The concept we're trying to capture is something in our system that implements certain core traits, optionally implements other traits, and provides enough introspection via the core traits to allow others to figure out what it can do.
Candidates:
- Entity: good. A little overloaded by ECS (Entity/Component/System) patterns. Slight disadvantage that its pluralization is irregular.
- Device: meh. The term implies independent function, which is OK for a musical instrument or effect, but misleading for something like ControlTrip.
- Component: good. Like Entity, it's so overloaded that it's almost understood not to have a global meaning. Regular pluralization.
- Thing: annoying. It's what I started using when I ran out of new names.
Finalists are Entity and Component. I prefer Entity, partly because it's what I first used in the project. I guess I don't mind much about irregular "Entities" rather than "Entitys." Entity is the winner.
The Displays issue: the problem is that everyone has to implement it, but some entities, like ESSequencer or Transport, are supposed to be passed into custom-built widgets instead of being directly rendered via Displays. So right now their implementation of Displays::ui() is just to panic. Is this so bad? Each of these is a special kind of Entity, where the owner never loses track of its concrete type and thus knows about the Entity-widget association. The only time this could bite us, therefore, is when these special Entities end up on an assembly line with other generic Entities, like in the explorer example (which actually doesn't do any type erasure). Perhaps it's not that bad.
Another approach could be to define something like a SystemEntity that is like an Entity but doesn't implement Displays. This might be weird because Rust doesn't have negative traits, so it might actually be "Entity = SystemEntity++" rather than "SystemEntity = Entity--". But that's just terminology; it could also be that most normal things are DisplayableEntity, and "system entities" are just Entity.
Or Displays could be another runtime-discoverable trait.
Or the degenerate implementation of Displays could instead invoke the widget (though the whole point was that Displays::ui() wasn't sufficient).
Conclusion: maybe we can live with panic().

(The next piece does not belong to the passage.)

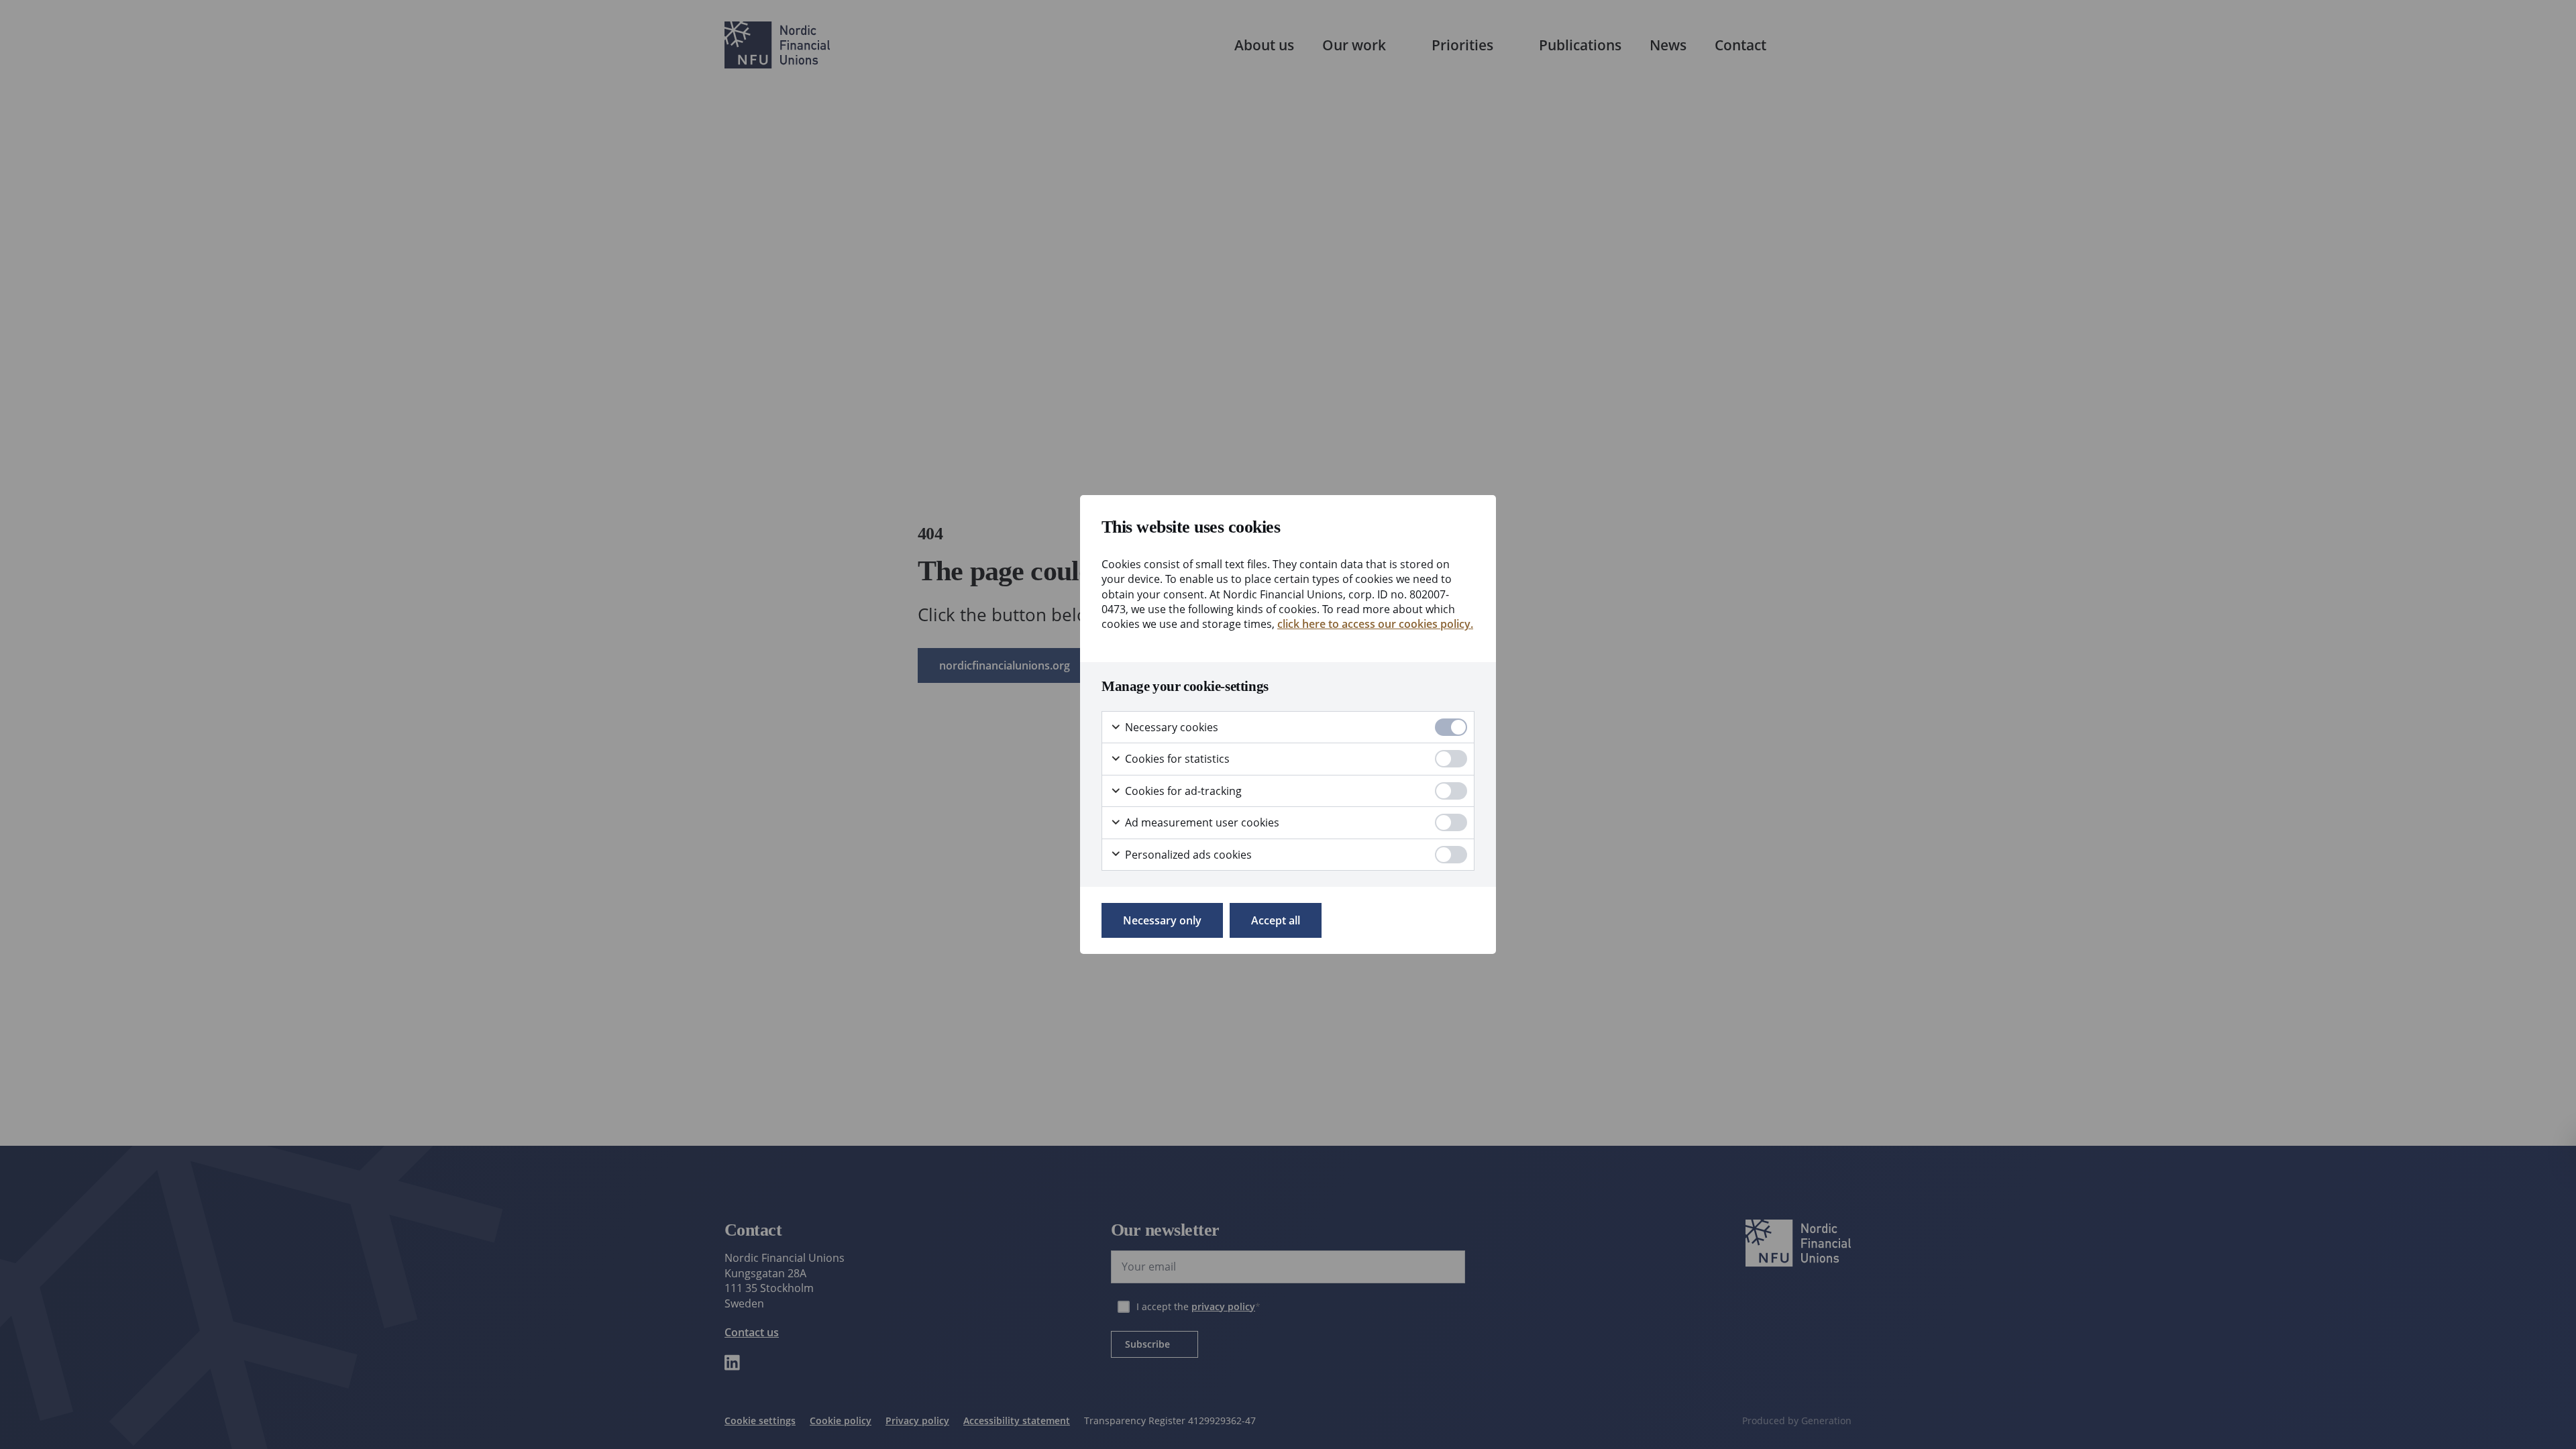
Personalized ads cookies (1187, 854)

(Moved from minidaw.rs. Might be out of date.)
- If it's in the same thread, don't be fancy. Example: the app owns the control bar, and the control bar always runs in the UI thread. The app should talk directly to the control bar (update transport), and the control bar can pass back an enum saying what happened (play button was pressed).
- If it's updated rarely but displayed frequently, the struct should push it to the app, and the app should cache it. Example: BPM is displayed in the control bar, so we're certain to need it on every redraw, but it rarely changes (unless it's automated). Orchestrator should define a channel message, and the app should handle it when it's received. (This is currently a not-great example, because we're cloning [Transport] on each cycle.)
- If it's updated more often than the UI framerate, let the UI pull it directly from the struct. Example: an LFO signal or a real-time spectrum analysis. These should be APIs directly on the struct, and we'll leave it up to the app to lock the struct and get what it needs.